My Tuesday column begins like so:

If you see any remaining daylight between the rapidly converging spheres of the Glenn Greenwald Left and the Alex Jones Right, you’ll have to point it out to me because not only have those two factions begun to merge, but they’re locked together in what could be a permanent Venn diagram overlap.

Over the weekend, the U.S. government issued a travel alert and the State Department temporarily closed a lengthy roster of U.S. embassies and consulates in response to intercepted communications between Ayman al-Zawahiri and Yemeni al-Qaida on the Arabian Peninsula (AQAP) leader Nasir al-Wuhayshi that included “clear orders.” Officials have credited NSA’s usage of Section 702 powers contained with the FISA Amendments Act of 2008, which is the section of the law that spawned the controversial PRISM database.

And so the State Department pulled the trigger and, out of “an abundance of caution,” closed upwards of 25 diplomatic facilities.
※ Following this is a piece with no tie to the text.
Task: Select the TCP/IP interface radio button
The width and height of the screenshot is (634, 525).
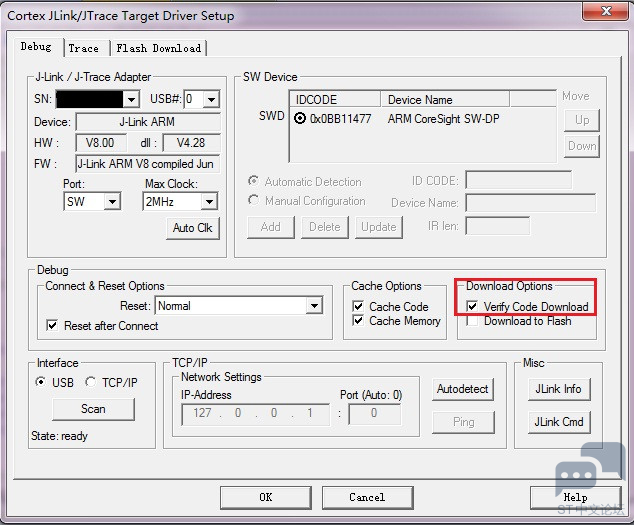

By the end of the day Monday, however, a number of the embassies were reopened while several other closures were extended.

I’ve always been hesitant to pay too much attention to officials who abuse the “terrorist threat” panic button. After a while, it not only sounds disingenuous, but it also serves to desensitize us in classic Chicken Little fashion, thus undermining serious threats. For more than a decade, I’ve been writing about the astronomically long odds of you personally being killed in a terrorist attack (your odds of dying in an airborne terrorist attack is roughly one in 10 million), and I stand by this assessment. It’s not a matter of denying the existence of terrorists, but more of what I consider to be a rational view of the threat, rather than remaining permanently on alert without a legitimate cause for alarm.

Nevertheless, this administration hasn’t bombarded us with the same serialized fear-mongering about terrorism — at least not with the same histrionic Mukasey-cried-on-stage melodrama of the previous gang.

But that’s not what The Guardian‘s Glenn Greenwald wants you to believe.

With predictable form, Greenwald not only attributed the actions of the State Department to a nefarious “Wag the Dog” false flag scenario as a convenient real-world means of tamping down the anti-NSA, anti-surveillance debate that’s gurgled to the surface this Summer, but he also exploited the embassy closures and travel alert as a means of scolding Democrats who, during the Bush years, criticized the suspicious timing of Homeland Security orange alerts and the like, but who currently endorse the embassy closings… [CONTINUED HERE]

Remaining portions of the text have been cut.